__TRY IT__: Produce as output only the lines below starting at the line with "Image resolution: width=999" and continuing through the line with "the Story work", each one exactly as written.

__RECORDS FOR THE TASK__:
========

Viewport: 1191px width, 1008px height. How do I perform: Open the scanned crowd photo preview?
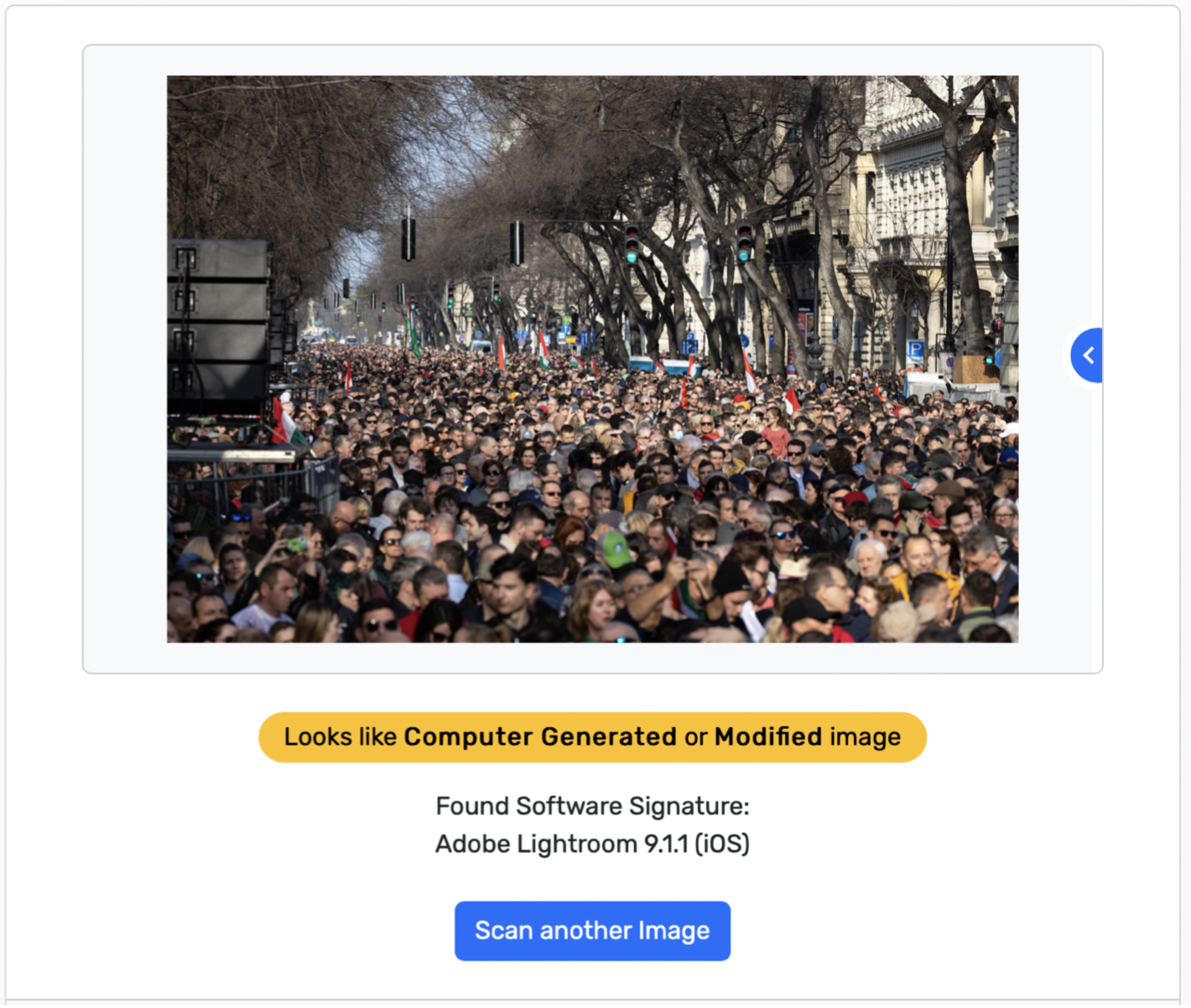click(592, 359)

========

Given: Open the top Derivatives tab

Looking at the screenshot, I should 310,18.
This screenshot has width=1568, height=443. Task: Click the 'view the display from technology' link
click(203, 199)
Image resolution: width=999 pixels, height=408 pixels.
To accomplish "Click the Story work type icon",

========

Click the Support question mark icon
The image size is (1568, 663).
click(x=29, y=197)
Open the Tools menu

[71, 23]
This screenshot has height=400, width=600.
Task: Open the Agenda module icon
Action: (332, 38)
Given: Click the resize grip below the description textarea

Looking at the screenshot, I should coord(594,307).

========

__TASK SOLUTION__:
Image resolution: width=999 pixels, height=408 pixels.
To accomplish "Click the Story work type icon",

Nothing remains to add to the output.